## PROBLEM REQUIREMENTS:
Reproduce the records below in their entirety, exactly as shown.

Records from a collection
*** Block opens ***

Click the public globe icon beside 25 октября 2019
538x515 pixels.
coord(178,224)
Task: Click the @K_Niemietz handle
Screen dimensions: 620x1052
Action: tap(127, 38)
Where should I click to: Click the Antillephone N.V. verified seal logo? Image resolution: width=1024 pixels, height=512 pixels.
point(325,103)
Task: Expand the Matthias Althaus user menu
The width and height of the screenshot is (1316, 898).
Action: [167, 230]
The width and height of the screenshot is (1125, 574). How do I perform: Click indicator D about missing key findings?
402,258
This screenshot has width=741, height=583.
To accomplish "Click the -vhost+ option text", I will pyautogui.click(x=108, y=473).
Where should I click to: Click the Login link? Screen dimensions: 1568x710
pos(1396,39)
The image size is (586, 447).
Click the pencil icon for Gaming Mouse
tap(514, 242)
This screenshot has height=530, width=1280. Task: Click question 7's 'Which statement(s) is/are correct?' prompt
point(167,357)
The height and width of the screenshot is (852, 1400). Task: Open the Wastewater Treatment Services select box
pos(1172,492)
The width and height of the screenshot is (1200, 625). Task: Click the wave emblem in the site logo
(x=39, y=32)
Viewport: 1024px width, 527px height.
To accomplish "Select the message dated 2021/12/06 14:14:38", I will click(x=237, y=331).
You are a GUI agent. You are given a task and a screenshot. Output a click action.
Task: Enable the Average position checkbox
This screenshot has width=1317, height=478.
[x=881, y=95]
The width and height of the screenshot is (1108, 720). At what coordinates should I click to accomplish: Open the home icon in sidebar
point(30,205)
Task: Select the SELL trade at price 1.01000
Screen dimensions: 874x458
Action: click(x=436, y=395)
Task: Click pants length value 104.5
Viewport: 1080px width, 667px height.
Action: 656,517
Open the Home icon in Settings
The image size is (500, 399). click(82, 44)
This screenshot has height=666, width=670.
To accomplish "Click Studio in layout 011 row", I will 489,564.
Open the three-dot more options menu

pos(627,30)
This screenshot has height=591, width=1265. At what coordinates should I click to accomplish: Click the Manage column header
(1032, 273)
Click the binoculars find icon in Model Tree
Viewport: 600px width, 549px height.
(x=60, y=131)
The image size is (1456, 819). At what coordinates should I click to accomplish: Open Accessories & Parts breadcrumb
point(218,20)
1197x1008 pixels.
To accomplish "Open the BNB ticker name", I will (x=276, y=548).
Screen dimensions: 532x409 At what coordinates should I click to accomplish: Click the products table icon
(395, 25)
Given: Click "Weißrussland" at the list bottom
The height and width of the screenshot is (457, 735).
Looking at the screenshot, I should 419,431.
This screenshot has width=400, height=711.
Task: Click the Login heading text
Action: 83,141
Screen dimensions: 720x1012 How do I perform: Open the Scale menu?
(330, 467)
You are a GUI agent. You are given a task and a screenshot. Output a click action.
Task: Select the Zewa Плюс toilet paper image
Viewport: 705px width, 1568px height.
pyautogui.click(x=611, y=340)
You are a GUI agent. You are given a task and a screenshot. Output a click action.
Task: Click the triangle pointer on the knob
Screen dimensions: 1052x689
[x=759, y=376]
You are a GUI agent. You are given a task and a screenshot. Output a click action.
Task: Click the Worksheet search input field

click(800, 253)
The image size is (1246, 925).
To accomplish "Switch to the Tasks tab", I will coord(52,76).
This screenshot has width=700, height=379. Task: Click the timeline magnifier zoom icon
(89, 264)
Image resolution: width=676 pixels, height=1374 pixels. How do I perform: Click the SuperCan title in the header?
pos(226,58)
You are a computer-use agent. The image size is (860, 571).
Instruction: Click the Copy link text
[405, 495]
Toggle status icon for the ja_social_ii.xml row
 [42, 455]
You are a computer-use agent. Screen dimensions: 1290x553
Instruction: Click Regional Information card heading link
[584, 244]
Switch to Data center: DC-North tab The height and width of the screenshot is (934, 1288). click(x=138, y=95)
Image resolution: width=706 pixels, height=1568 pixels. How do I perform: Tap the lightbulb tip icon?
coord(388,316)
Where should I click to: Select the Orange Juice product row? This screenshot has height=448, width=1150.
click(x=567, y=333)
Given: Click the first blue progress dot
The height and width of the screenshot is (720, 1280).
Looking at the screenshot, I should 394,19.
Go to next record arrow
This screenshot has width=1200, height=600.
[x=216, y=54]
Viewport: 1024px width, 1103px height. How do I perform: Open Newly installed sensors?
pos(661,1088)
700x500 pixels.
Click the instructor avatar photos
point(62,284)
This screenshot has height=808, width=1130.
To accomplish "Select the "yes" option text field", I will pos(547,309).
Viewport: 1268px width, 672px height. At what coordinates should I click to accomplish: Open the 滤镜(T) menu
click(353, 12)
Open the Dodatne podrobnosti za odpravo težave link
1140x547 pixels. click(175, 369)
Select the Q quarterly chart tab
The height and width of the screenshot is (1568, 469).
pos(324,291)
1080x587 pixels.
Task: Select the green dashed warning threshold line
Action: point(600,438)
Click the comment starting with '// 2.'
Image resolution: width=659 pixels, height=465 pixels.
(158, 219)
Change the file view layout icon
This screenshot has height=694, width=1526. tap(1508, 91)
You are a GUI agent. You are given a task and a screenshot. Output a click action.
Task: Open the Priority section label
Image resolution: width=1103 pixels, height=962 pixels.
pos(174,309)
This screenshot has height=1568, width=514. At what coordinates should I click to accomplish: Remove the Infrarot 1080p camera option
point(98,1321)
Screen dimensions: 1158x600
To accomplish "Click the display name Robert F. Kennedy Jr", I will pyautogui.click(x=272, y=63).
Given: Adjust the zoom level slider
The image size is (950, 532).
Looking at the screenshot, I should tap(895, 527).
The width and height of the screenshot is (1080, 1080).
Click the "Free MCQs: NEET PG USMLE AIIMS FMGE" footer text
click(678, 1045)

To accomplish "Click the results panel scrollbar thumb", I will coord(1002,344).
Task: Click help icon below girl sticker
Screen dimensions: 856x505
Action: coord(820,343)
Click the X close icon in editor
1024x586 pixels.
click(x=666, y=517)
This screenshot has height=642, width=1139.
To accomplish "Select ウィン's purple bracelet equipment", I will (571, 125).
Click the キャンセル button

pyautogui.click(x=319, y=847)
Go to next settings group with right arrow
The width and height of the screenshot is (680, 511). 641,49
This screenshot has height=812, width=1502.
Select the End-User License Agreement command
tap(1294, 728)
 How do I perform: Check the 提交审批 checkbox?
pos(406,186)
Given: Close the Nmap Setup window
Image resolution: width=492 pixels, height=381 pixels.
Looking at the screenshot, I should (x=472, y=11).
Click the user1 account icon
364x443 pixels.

*** Block closes ***

## YOUR SOLUTION:
Click the public globe icon beside 25 октября 2019
538x515 pixels.
coord(178,224)
Task: Click the @K_Niemietz handle
Screen dimensions: 620x1052
Action: tap(127, 38)
Where should I click to: Click the Antillephone N.V. verified seal logo? Image resolution: width=1024 pixels, height=512 pixels.
point(325,103)
Task: Expand the Matthias Althaus user menu
The width and height of the screenshot is (1316, 898).
Action: [167, 230]
The width and height of the screenshot is (1125, 574). How do I perform: Click indicator D about missing key findings?
402,258
This screenshot has width=741, height=583.
To accomplish "Click the -vhost+ option text", I will pyautogui.click(x=108, y=473).
Where should I click to: Click the Login link? Screen dimensions: 1568x710
pos(1396,39)
The image size is (586, 447).
Click the pencil icon for Gaming Mouse
tap(514, 242)
This screenshot has height=530, width=1280. Task: Click question 7's 'Which statement(s) is/are correct?' prompt
point(167,357)
The height and width of the screenshot is (852, 1400). Task: Open the Wastewater Treatment Services select box
pos(1172,492)
The width and height of the screenshot is (1200, 625). Task: Click the wave emblem in the site logo
(x=39, y=32)
Viewport: 1024px width, 527px height.
To accomplish "Select the message dated 2021/12/06 14:14:38", I will click(x=237, y=331).
You are a GUI agent. You are given a task and a screenshot. Output a click action.
Task: Enable the Average position checkbox
This screenshot has width=1317, height=478.
[x=881, y=95]
The width and height of the screenshot is (1108, 720). At what coordinates should I click to accomplish: Open the home icon in sidebar
point(30,205)
Task: Select the SELL trade at price 1.01000
Screen dimensions: 874x458
Action: click(x=436, y=395)
Task: Click pants length value 104.5
Viewport: 1080px width, 667px height.
Action: 656,517
Open the Home icon in Settings
The image size is (500, 399). click(82, 44)
This screenshot has height=666, width=670.
To accomplish "Click Studio in layout 011 row", I will 489,564.
Open the three-dot more options menu

pos(627,30)
This screenshot has height=591, width=1265. At what coordinates should I click to accomplish: Click the Manage column header
(1032, 273)
Click the binoculars find icon in Model Tree
Viewport: 600px width, 549px height.
(x=60, y=131)
The image size is (1456, 819). At what coordinates should I click to accomplish: Open Accessories & Parts breadcrumb
point(218,20)
1197x1008 pixels.
To accomplish "Open the BNB ticker name", I will (x=276, y=548).
Screen dimensions: 532x409 At what coordinates should I click to accomplish: Click the products table icon
(395, 25)
Given: Click "Weißrussland" at the list bottom
The height and width of the screenshot is (457, 735).
Looking at the screenshot, I should 419,431.
This screenshot has width=400, height=711.
Task: Click the Login heading text
Action: 83,141
Screen dimensions: 720x1012 How do I perform: Open the Scale menu?
(330, 467)
You are a GUI agent. You are given a task and a screenshot. Output a click action.
Task: Select the Zewa Плюс toilet paper image
Viewport: 705px width, 1568px height.
pyautogui.click(x=611, y=340)
You are a GUI agent. You are given a task and a screenshot. Output a click action.
Task: Click the triangle pointer on the knob
Screen dimensions: 1052x689
[x=759, y=376]
You are a GUI agent. You are given a task and a screenshot. Output a click action.
Task: Click the Worksheet search input field

click(800, 253)
The image size is (1246, 925).
To accomplish "Switch to the Tasks tab", I will coord(52,76).
This screenshot has width=700, height=379. Task: Click the timeline magnifier zoom icon
(89, 264)
Image resolution: width=676 pixels, height=1374 pixels. How do I perform: Click the SuperCan title in the header?
pos(226,58)
You are a computer-use agent. The image size is (860, 571).
Instruction: Click the Copy link text
[405, 495]
Toggle status icon for the ja_social_ii.xml row
 [42, 455]
You are a computer-use agent. Screen dimensions: 1290x553
Instruction: Click Regional Information card heading link
[584, 244]
Switch to Data center: DC-North tab The height and width of the screenshot is (934, 1288). click(x=138, y=95)
Image resolution: width=706 pixels, height=1568 pixels. How do I perform: Tap the lightbulb tip icon?
coord(388,316)
Where should I click to: Select the Orange Juice product row? This screenshot has height=448, width=1150.
click(x=567, y=333)
Given: Click the first blue progress dot
The height and width of the screenshot is (720, 1280).
Looking at the screenshot, I should 394,19.
Go to next record arrow
This screenshot has width=1200, height=600.
[x=216, y=54]
Viewport: 1024px width, 1103px height. How do I perform: Open Newly installed sensors?
pos(661,1088)
700x500 pixels.
Click the instructor avatar photos
point(62,284)
This screenshot has height=808, width=1130.
To accomplish "Select the "yes" option text field", I will pos(547,309).
Viewport: 1268px width, 672px height. At what coordinates should I click to accomplish: Open the 滤镜(T) menu
click(353, 12)
Open the Dodatne podrobnosti za odpravo težave link
1140x547 pixels. click(175, 369)
Select the Q quarterly chart tab
The height and width of the screenshot is (1568, 469).
pos(324,291)
1080x587 pixels.
Task: Select the green dashed warning threshold line
Action: point(600,438)
Click the comment starting with '// 2.'
Image resolution: width=659 pixels, height=465 pixels.
(158, 219)
Change the file view layout icon
This screenshot has height=694, width=1526. tap(1508, 91)
You are a GUI agent. You are given a task and a screenshot. Output a click action.
Task: Open the Priority section label
Image resolution: width=1103 pixels, height=962 pixels.
pos(174,309)
This screenshot has height=1568, width=514. At what coordinates should I click to accomplish: Remove the Infrarot 1080p camera option
point(98,1321)
Screen dimensions: 1158x600
To accomplish "Click the display name Robert F. Kennedy Jr", I will pyautogui.click(x=272, y=63).
Given: Adjust the zoom level slider
The image size is (950, 532).
Looking at the screenshot, I should tap(895, 527).
The width and height of the screenshot is (1080, 1080).
Click the "Free MCQs: NEET PG USMLE AIIMS FMGE" footer text
click(678, 1045)

To accomplish "Click the results panel scrollbar thumb", I will coord(1002,344).
Task: Click help icon below girl sticker
Screen dimensions: 856x505
Action: coord(820,343)
Click the X close icon in editor
1024x586 pixels.
click(x=666, y=517)
This screenshot has height=642, width=1139.
To accomplish "Select ウィン's purple bracelet equipment", I will (571, 125).
Click the キャンセル button

pyautogui.click(x=319, y=847)
Go to next settings group with right arrow
The width and height of the screenshot is (680, 511). 641,49
This screenshot has height=812, width=1502.
Select the End-User License Agreement command
tap(1294, 728)
 How do I perform: Check the 提交审批 checkbox?
pos(406,186)
Given: Close the Nmap Setup window
Image resolution: width=492 pixels, height=381 pixels.
Looking at the screenshot, I should (x=472, y=11).
Click the user1 account icon
364x443 pixels.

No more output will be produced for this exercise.